On Mon, Sep 17, 2001 at 01:40:16PM -0700, Joe Emenaker wrote:
> > Why not just put the jars in /usr/share/java, keep the system classpath
> > completely clean, and let the startup scripts for individual apps choose
> which
> > to include?
> 
> Well, keep in mind that the original e-mail that started this thread argued
> that Debian was a *developer*-unfriendly system.
> 
> When developing Java apps, there *is* no startup script, initially, you
> gotta either write the script yourself or edit the classpath. And we're just
> talking about *running* the app, right? Keep in mind that you also need to
> compile them (again, I'm coming from a developer's perspective). So, you
> either need to make a script that sets the classpath and runs the compiler
> or you need to set the classpath yourself.
>
> If you choose to use scripts, then that's at least two scripts (one for
> running the app and one for testing). If you don't want to make changes to
> two classpath lines (one in each script), you could make *three* scripts
> (one that sets the classpath... which is called by the other two before they
> do the rest of their stuff). Of course, you could condense all of this down
> into a single script that either compiled or ran the app based upon
> command-line parms. Once you had that script working, you wouldn't want to
> write it over again so, with every new Java project you started, you'd want
> to just alter the existing one.... trying to make sure that you changed
> everything in the script that was project-specific.
> 
> Are we having fun yet? I'm not.
> 
> I guess I should add here that I do all of my Java development from the
> command-line. I use 'vi' or 'JEdit" as my editor and javac as my compiler.
> So, no tool automatically sets my classpaths for me. If I have about 4
> xterms open doing different things, and I download a .jar file that I need,
> the classpath in all of those xterms needs to be updated. Make-ish tools
> like 'ant' have made this easier to manage, but I still think that there's a
> better way.

I'm also a vim+javac programmer.

My solution to the above problem is at:

http://newgate.socialchange.net.au/~jeff/jpe/

  "This page describes a simple system for working on multiple Java
  projects under GNU/Linux, in particular for managing project
  classpaths."

Other people just invoke Ant from their editor, and let it worry about
classpaths.

> It's not like this is without precedent. I actually got the idea from Tomcat
> (well, I guess I really got the idea from Java's Servlet 2.2 spec... but
> Tomcat is where I first became aware of it). In there, webapps are
> encapsulated in directories within which you have places to stick .jar
> files. Upon running Tomcat, all of the .jars in that webapp's 'lib'
> directory will be available to that webapp.

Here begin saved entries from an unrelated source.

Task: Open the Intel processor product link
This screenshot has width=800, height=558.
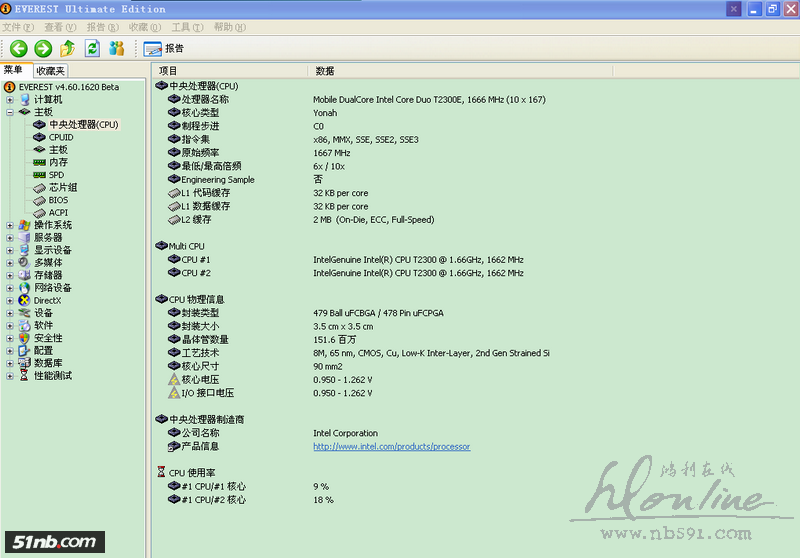Action: (391, 447)
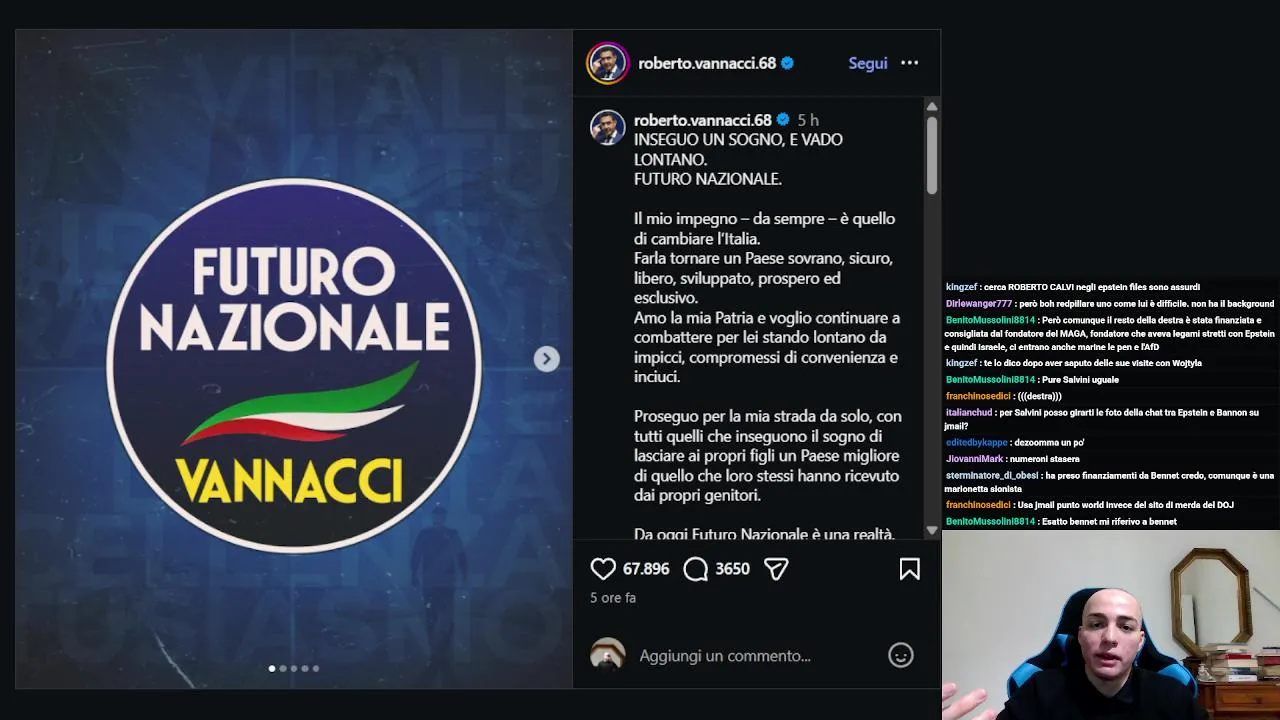Click the Futuro Nazionale Vannacci logo image
Viewport: 1280px width, 720px height.
[294, 366]
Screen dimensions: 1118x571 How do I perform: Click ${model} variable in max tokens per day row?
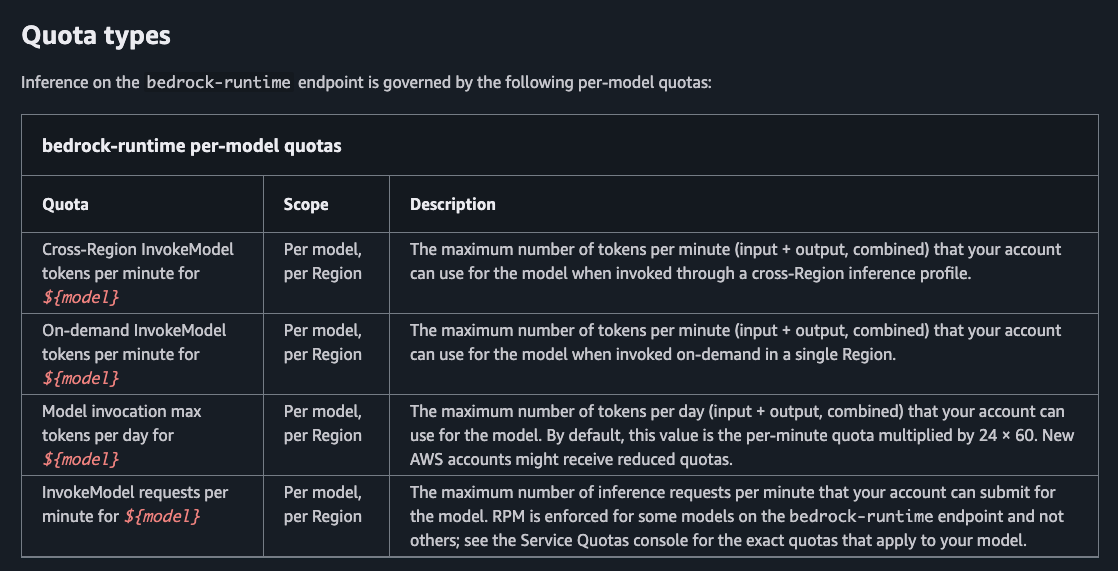pos(81,459)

In project-specific instances, where conflicts cannot arise, it's a nice
convenient mechanism. I've appended what my script does when I type
"proj.sh" in a webapp's directory [1].


> > A system classpath represents an unchallenged assumption. When writing new
> > code, I could be unwittingly relying on stuff in the system classpath, and
> when
> > I try to compile the same stuff at work, it will all break.
> 
> Well, you'd have to be a little judicious about where you placed your .jars
> (in the system-wide .jar respository or in app-specific repositories). The
> nice thing about the servlet 2.2 spec is that, if you put your obscure .jar
> files in your app-specific directory and your common ones in the system-wide
> one, then you should be able to just .jar up your entire webapp, un-jar it
> somewhere else, and have it work. All of its quirky stuff will have come
> along.

You mean the 2.3 spec ;) The 2.2 spec puts $TOMCAT_HOME/lib/* before
WEB-INF/lib/*, causing lots of grief.

The 2.2 situation is a nice little analogy though. The $TOMCAT_HOME/lib is
like the system classpath. If there's a library in there (say JAXP 1.0), then
webapps requiring later versions (say JAXP 1.1) will break. To ensure that no
webapps will ever break, nothing can be put in it.  Same with system
classpaths.


> Now, without a system-wide .jar repository, that means that I'd need to put
> the mysql-jdbc jar in every project's lib directory. Just about everything I
> do in Java on linux involves mysql-jdbc. It'd be much easier for me to just
> put it in a system-wide repository.

But that's you, and the next user might want an older or newer version of
mysql-jdbc.jar. It would be safer to create a ~/jars directory, and then put
some stuff in your .bash_profile:

for jar in ~/jars; do
  export CLASSPATH=$CLASSPATH:$jar
done

> If, like you said, I brought a webapp in
> to my workplace and tried it on a machine that didn't have mysql-jdbc, I'd
> consider the *machine* to be broke. :) The solution would be to *fix* the
> machine by putting mysql-jdbc in the system-wide repository.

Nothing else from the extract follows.